I’m not stupid, but I am one of those who will never flee the haunted place. The special gift of paranormal sight, with which I was born, impels me to explore, and I can no more resist the demands of my talent than a musical prodigy can resist the magnetic pull of a piano; I am no more deterred by the mortal risks than is a fighter pilot eager to take flight into war-torn skies.

This is part of the reason why Stormy occasionally wonders if my gift might be instead a curse.

On the brink of unblemished blackness, I raised my right hand as if I were taking an oath—and pressed my palm to the apparent barrier before me. Although this darkness could fend off light, it offered no resistance whatsoever to the pressure that I applied. My hand disappeared into the tarry gloom.

By “disappeared,” I mean that I could perceive not even the vaguest impression of my wiggling fingers beyond the surface of this wall of blackness. My wrist ended as abruptly as that of an amputee.

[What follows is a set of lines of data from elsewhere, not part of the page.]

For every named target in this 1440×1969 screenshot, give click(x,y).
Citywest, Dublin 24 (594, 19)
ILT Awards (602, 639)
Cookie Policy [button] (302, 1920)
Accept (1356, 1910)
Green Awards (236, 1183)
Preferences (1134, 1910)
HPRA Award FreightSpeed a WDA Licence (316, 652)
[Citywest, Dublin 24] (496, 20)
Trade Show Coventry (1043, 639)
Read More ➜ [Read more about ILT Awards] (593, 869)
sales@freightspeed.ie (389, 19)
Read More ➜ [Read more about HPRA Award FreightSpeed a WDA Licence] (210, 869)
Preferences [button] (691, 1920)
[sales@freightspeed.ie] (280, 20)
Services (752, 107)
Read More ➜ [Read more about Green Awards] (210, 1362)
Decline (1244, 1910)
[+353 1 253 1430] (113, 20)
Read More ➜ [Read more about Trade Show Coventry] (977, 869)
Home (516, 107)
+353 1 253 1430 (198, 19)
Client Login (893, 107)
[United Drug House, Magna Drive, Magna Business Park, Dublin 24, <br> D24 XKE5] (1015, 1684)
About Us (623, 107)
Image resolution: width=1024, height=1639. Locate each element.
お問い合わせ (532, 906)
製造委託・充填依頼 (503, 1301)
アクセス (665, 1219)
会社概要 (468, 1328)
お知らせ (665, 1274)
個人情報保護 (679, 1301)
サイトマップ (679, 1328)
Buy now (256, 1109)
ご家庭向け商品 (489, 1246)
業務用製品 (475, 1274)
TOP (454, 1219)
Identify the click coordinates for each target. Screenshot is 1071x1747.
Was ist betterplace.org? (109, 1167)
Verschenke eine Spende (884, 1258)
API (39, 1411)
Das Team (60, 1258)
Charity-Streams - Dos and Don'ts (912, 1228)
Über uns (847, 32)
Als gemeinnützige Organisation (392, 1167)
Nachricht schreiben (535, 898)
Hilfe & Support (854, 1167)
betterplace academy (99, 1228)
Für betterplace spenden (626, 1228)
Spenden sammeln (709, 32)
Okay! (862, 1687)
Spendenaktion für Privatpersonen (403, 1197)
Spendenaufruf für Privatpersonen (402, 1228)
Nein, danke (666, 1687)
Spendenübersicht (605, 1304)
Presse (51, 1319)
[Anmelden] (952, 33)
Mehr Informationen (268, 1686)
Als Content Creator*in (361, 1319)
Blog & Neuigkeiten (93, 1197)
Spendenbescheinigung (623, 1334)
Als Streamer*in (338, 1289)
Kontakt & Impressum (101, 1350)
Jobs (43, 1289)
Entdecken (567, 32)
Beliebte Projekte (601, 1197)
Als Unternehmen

I must admit that my heart raced, though I felt no pain, and that I exhaled with relief—and without sound—when I withdrew my hand and saw that all my digits were intact. I felt as though I had survived an illusion performed by those self-proclaimed bad boys of magic, Penn and Teller.

When I stepped across the threshold, however, holding fast to the door casing with one hand, I entered not an illusion but a real place that seemed more unreal than any dream. The blackness ahead remained uncannily pure; the cold was unrelenting; and the silence cloyed as effectively as congealed blood in the ears of a head-shot dead man.

Although from the far side of the doorway I had been unable to discern one scintilla of this room, I could look out from within it and see the hallway in normal light, unobstructed. This view shed no more illumination into the room than would have a painting of a sunny landscape.

I half expected to find that Fungus Man had returned and that he was staring at the only part of me now visible from out there: my hooked fingers desperately clutching the casing. Fortunately, I was still alone.